Saturday, March 28, 2015

What Deflation? The Price Of Ground Beef Has Doubled Since The Last Financial Crisis

Tyler Durden's picture

 

Since the depths of the last recession, the price of ground beef in the United States has doubled.  Has your paycheck doubled since then?  Even though the Federal Reserve insists that we are in a “low inflation” environment, the government’s own numbers show that the price of ground beef has been on an unprecedented run over the past six years.  In early 2009, the average price of a pound of ground beef was hovering near 2 dollars.  In February, it hit a brand new all-time record high of $4.238 per pound.  Even just 12 months ago, the price of ground beef was sitting at $3.555 per pound.  So we are talking about a huge increase. 
And this hits American families where they really live.  Each year, the average American consumes approximately 270 pounds of meat.  The only nation in the world that eats more meat than we do is Luxembourg.  If the paychecks of American workers were going up fast enough to deal with this increase, it wouldn’t be that big of a deal.  But of course that is not happening.  In an article just last week, I showed that real median household income is a couple thousand dollars lower now than it was during the depths of the last recession.  The middle class is being squeezed, and we are rapidly getting to the point where burgers are going to be considered a “luxury” item.
The following chart was posted by the Economic Policy Journal on Wednesday, and it incorporates the latest data from the Bureau of Labor Statistics.  When I first saw it, I was rather stunned.  I knew that the price of ground beef had become rather outrageous in my local grocery stores, but I had no idea just how much damage had been done over the past six years…
Beef Price - Economic Policy Journal
The biggest reason why the price of ground beef has been going up is the fact that the U.S. cattle herd has been shrinking.  It shrunk seven years in a row, and on January 1st, 2014 it was the smallest that it had been since 1951.
The good news is that the decline appears to have stopped, at least for the moment.  According to the Wall Street Journal, the size of the U.S. cattle herd actually increased by 1 percent last year…
The U.S. cattle herd expanded in 2014 for the first time in eight years, offering hope to consumers that beef prices could start to subside after soaring to a series of records.
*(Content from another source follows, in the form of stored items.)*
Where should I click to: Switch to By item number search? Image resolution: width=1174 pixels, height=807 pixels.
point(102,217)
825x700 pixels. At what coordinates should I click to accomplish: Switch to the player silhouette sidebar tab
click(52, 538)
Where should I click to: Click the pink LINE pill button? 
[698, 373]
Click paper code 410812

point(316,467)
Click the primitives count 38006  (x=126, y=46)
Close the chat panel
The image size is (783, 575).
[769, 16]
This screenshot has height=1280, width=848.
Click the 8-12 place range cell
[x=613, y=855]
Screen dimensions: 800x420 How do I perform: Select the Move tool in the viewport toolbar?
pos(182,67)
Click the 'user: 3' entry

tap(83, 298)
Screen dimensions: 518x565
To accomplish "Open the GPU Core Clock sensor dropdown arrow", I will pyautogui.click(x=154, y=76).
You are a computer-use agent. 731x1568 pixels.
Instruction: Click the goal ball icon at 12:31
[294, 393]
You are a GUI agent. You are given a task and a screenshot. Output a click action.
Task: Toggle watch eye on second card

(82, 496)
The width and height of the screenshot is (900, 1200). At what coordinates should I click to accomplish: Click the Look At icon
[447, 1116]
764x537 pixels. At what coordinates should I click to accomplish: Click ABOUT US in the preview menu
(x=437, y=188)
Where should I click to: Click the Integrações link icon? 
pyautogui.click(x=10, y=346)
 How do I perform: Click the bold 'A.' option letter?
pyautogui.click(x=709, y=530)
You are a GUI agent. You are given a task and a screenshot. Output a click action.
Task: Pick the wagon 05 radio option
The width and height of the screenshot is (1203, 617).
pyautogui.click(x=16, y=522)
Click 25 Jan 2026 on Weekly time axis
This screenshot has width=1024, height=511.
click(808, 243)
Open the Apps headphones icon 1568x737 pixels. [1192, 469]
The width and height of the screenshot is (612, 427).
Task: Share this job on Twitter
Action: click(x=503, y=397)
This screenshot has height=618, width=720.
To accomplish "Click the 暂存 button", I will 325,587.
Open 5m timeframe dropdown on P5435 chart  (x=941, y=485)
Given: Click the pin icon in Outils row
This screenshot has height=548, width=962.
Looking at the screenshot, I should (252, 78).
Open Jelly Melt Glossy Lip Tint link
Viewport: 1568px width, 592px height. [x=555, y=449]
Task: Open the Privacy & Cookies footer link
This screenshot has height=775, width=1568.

The nation’s cattle supply increased 1% in the year through Jan. 1 to 89.8 million head, according to data released Friday by the U.S. Agriculture Department, reversing a steady decline fueled by prolonged drought in the southern U.S. Great Plains and industry consolidation that encouraged many ranchers to thin herds.
But an increase of 1 percent is just barely going to keep up with the official population growth rate.  If you factor in illegal immigration, we are still losing ground.
And if we have another major drought in cattle country this summer, the cattle herd is going to start shrinking again.
In addition, the price of food overall has been steadily rising for years.  Here is a chart that I shared the other day
Presentation Food Inflation
It boggles the mind that the Federal Reserve can claim that we are in a “low inflation” environment.  Anyone that goes grocery shopping feels the pain of these rising prices every time that they go to the store.
In the list that I put together yesterday, I included the following statistic…
Almost half of all Americans (47 percent) do not put a single penny out of their paychecks into savings.
One of the primary reasons why so many Americans are not saving any money is because many families simply cannot save any money.  Their paychecks are stagnant while the cost of living just keeps going up and up.
There simply are not enough “good jobs” out there anymore.  Our economy continues to bleed middle class jobs and the competition for the jobs that remain is quite intense.
Do you know what the two most common occupations in America today are?
According to the Bureau of Labor Statistics, they are “retail sales clerk” and “cashier”.
And of course neither of those “occupations” pays even close to what is required to support a middle class family.
On average, a retail sales clerk makes $24,020 a year, and a cashier makes $20,670 a year.
Because the quality of our jobs has declined so much, there are millions of American families today in which both the mother and the father are working multiple jobs in a desperate attempt to make ends meet each month.
But don’t worry, the Federal Reserve says that we are nearly at “full employment“, and Barack Obama says that everything is going to be just fine.
Actually, the truth is that things are about to get a lot worse.  At this point, we are even getting pessimistic numbers out of the Federal Reserve.  Just this week we learned that the Fed is now projecting that economic growth for the first quarter of 2015 will be barely above zero
From almost 2.5% GDP growth expectations in February, The Atlanta Fed’s GDPNow model has now collapsed its estimates of Q1 GDP growth to just 0.2% – plunging from +1.4% just 2 weeks ago. The reality of plunging capex and no decoupling is starting to rear its ugly head in the hard data and as the sun warms things up, weather will start to lose its ability to sway sentiment.
We are at a turning point.  The bubble of false stability that we have been living in is rapidly coming to an end, and when people start to realize that another great economic crisis is coming there is going to be a lot of panic.
And as far as food prices go, they are just going to keep taking a bigger chunk out of all of our wallets.
As high as prices are already, the truth is that your food dollars are never going to go farther than they do right now.
So let us hope for the best, but let us also get prepared for the worst.